ATLANTA — Georgia's top court overturned a state law Wednesday that banned registered sex offenders from living within 1,000 feet of schools churches and other areas where children congregate.
"It is apparent that there is no displace in Georgia where a registered sex offender can live without being continually at assay of being ejected," read the unanimous opinion written by presiding Justice Carol Hunstein.
The law had been targeted by civil rights groups who argued it would render vast residential areas off-limits to Georgia's roughly 11,000 registered sex offenders and could come about by encouraging offenders to stop reporting their whereabouts to authorities.
express lawmakers adopted the law in 2006 calling it crucial to protecting the state's most vulnerable population: children.

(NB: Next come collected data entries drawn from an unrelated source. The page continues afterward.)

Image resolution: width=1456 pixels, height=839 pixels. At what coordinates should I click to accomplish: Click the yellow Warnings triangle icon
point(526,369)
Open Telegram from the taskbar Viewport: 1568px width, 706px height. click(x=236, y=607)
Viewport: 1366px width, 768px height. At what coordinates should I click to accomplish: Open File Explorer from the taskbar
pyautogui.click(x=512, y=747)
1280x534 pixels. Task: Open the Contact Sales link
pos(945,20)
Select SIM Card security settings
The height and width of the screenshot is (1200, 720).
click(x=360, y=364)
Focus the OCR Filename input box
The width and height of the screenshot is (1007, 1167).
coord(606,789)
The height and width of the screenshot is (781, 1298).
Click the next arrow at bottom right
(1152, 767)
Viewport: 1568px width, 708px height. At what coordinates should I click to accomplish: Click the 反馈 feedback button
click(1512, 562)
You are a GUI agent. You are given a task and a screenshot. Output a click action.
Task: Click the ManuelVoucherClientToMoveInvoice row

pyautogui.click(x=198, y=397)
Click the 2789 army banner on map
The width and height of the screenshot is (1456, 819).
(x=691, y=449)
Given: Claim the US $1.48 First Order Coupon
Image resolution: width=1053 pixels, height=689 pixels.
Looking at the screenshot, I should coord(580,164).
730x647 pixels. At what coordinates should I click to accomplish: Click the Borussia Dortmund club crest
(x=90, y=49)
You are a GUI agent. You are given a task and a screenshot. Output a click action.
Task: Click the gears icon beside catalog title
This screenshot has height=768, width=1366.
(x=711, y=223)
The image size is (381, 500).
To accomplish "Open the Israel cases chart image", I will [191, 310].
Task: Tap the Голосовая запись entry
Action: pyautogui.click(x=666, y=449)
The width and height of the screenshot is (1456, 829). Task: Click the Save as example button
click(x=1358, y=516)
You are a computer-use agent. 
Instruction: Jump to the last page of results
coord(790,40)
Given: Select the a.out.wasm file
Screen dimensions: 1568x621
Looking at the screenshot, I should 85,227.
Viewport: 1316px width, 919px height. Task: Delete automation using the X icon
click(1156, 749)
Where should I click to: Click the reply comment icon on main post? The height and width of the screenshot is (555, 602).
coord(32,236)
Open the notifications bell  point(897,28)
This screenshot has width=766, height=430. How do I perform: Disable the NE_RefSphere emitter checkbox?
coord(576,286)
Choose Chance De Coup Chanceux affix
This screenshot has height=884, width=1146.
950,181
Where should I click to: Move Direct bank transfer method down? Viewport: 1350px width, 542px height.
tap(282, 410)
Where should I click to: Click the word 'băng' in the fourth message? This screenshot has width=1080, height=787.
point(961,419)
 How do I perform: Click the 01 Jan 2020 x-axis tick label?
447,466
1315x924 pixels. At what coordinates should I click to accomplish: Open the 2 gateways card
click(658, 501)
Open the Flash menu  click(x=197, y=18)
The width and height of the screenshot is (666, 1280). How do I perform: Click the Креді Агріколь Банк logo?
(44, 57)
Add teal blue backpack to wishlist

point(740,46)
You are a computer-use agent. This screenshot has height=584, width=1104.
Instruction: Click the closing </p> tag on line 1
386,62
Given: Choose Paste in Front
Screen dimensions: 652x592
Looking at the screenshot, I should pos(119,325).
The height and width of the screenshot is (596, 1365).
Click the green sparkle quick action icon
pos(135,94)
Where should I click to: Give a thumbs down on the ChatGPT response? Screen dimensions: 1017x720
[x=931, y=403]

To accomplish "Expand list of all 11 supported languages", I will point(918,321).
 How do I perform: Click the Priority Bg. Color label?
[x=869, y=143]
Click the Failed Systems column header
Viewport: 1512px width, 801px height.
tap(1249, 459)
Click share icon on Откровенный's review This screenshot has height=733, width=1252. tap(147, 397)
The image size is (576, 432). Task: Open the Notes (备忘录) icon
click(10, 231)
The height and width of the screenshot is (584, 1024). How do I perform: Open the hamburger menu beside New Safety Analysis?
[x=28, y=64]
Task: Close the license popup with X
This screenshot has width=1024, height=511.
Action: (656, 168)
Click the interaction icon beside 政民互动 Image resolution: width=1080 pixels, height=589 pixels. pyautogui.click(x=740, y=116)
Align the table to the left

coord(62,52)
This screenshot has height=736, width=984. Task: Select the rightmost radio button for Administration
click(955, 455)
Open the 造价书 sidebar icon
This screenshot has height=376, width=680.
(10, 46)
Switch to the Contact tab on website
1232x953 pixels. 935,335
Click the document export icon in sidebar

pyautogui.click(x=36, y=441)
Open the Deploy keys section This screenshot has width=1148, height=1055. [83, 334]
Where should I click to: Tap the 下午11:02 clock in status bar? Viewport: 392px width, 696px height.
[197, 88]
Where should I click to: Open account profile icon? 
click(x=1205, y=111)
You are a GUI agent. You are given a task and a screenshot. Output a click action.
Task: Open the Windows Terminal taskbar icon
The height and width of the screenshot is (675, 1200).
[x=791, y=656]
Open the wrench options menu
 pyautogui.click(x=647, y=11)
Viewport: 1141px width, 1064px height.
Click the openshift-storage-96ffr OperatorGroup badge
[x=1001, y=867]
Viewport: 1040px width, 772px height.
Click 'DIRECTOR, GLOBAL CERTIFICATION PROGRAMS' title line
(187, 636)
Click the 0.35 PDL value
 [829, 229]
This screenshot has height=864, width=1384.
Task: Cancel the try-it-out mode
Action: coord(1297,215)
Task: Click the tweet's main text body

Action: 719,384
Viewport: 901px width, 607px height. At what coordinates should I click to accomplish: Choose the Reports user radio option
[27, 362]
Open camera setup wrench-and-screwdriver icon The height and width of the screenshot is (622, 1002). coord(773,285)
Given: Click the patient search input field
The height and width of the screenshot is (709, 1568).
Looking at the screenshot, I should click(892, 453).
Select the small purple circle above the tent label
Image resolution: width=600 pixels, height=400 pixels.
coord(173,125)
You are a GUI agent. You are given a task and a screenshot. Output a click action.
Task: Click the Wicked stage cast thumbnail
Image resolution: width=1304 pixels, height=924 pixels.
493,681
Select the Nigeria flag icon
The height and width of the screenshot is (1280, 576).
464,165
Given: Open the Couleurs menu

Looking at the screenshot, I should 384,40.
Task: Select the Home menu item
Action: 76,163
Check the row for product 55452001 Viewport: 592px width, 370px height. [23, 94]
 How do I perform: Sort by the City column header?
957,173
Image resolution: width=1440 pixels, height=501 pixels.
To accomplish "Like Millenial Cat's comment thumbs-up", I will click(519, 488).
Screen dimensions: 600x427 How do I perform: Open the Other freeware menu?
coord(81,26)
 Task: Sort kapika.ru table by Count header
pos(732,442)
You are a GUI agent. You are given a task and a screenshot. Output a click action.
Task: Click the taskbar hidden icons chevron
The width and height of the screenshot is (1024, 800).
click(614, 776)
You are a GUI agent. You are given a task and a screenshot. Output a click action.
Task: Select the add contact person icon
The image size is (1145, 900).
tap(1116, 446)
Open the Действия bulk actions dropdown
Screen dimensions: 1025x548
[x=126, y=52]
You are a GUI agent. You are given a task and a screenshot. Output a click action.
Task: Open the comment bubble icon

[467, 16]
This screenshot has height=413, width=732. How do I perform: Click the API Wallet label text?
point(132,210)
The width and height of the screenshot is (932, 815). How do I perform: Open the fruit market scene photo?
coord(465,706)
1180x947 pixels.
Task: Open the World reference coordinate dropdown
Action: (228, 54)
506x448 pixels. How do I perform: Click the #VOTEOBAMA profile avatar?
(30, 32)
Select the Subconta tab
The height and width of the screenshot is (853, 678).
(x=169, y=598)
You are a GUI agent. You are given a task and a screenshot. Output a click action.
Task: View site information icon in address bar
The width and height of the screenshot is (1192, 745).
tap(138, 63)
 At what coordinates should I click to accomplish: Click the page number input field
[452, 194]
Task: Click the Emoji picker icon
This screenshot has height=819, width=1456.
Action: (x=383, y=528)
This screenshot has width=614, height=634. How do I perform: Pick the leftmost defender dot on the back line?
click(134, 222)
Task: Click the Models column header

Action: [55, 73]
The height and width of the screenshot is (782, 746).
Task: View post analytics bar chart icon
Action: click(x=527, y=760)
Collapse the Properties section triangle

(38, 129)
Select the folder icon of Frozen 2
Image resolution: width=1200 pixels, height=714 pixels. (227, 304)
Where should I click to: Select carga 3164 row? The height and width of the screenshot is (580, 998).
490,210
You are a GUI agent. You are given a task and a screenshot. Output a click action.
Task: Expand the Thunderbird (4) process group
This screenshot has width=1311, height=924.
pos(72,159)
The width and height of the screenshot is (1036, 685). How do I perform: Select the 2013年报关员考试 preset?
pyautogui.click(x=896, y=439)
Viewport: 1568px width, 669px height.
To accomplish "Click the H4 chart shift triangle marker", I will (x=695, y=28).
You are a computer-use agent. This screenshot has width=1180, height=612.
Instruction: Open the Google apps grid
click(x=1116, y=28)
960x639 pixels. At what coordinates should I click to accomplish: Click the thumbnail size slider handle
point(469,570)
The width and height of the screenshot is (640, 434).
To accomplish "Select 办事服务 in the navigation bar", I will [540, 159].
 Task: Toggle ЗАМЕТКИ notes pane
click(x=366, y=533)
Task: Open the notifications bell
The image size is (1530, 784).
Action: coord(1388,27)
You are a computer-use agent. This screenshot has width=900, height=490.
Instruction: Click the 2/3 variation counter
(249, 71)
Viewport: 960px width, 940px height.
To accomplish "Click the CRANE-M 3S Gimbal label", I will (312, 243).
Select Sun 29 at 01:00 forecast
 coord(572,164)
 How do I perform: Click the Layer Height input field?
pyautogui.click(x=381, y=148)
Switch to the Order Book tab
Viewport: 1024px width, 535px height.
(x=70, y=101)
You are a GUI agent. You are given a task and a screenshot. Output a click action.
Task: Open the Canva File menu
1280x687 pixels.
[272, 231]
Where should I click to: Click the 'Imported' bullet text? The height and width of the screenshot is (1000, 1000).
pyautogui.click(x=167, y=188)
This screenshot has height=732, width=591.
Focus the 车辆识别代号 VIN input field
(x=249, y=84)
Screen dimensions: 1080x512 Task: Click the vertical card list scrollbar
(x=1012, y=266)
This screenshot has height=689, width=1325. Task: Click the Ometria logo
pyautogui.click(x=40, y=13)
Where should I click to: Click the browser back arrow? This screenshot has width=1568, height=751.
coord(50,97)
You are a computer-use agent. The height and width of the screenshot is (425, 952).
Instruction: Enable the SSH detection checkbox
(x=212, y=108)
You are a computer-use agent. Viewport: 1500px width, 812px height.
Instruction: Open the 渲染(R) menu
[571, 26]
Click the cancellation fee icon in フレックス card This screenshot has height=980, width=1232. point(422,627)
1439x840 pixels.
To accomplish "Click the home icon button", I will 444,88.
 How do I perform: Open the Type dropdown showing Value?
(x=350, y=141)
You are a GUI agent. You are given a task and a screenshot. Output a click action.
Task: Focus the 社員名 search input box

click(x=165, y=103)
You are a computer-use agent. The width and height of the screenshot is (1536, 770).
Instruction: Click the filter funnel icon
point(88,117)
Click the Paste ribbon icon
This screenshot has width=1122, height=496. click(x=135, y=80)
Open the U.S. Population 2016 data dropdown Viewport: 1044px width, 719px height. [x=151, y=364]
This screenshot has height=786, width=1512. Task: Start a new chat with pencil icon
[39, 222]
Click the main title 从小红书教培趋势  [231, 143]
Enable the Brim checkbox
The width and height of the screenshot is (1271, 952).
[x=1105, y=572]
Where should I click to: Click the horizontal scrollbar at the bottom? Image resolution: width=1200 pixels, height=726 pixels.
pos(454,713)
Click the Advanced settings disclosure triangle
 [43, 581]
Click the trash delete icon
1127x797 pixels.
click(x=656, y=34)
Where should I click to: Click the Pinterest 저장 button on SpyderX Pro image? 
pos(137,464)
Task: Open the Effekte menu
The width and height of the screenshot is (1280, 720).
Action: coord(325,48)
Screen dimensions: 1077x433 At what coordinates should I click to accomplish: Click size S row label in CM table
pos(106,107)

Georgia's law which took effect last year prohibited them from living working or loitering within 1,000 feet of just about anywhere children gather — schools churches parks gyms swimming pools or one of the state's 150,000 educate bus stops.
It also led to challenges from groups desire the Southern Center for Human Rights which argued that it would compel some offenders to be in their cars or set up tents or trailers in the woods and undermine other efforts to keep track of offenders.
The bill's sponsor state Rep. Jerry Keen said the act "superseded both the legislative and executive branches of government and therefore the will of the populate of Georgia."
He said express lawmakers could act up the issue again when they reconvene in January.
"In the meantime convicted felony sex offenders will be allowed to live next door to day compassionate centers school bus stops or anywhere else they choose," the Republican lawmaker said.
Sarah Geraghty an attorney with the Southern bear on for Human Rights praised the decision.
"It's a strongly worded ruling that says we value property rights in this express and you can't just take them away," she said.
Twenty-two states have distance restrictions varying from 500 feet to 2,000 feet according to researchers. But most impose the offender-free zones only around schools and several apply only to child molesters not all sex offenders.
The Georgia Supreme act ruling said even sex offenders who obey with the law "approach the possibility of being repeatedly uprooted and forced to abandon homes." It noted that the offender would be in violation of the law whenever someone opts to change state a school perform or other facility serving children near the offender's domiciliate.
The court also said the statute looms over every location that a sex offender chooses to call home and notes while the case in challenge particularly involves a day compassionate bear on. "next time it could be a playground a educate bus forbid a skating rink or a church."
Provisions that also ban sex offenders from loitering and working within 1,000 feet of those places were not reversed.
A judge ruled last year that the law's educate bus stop provision could not be enforced unless school boards officially designated the stops. Few boards undergo since done so.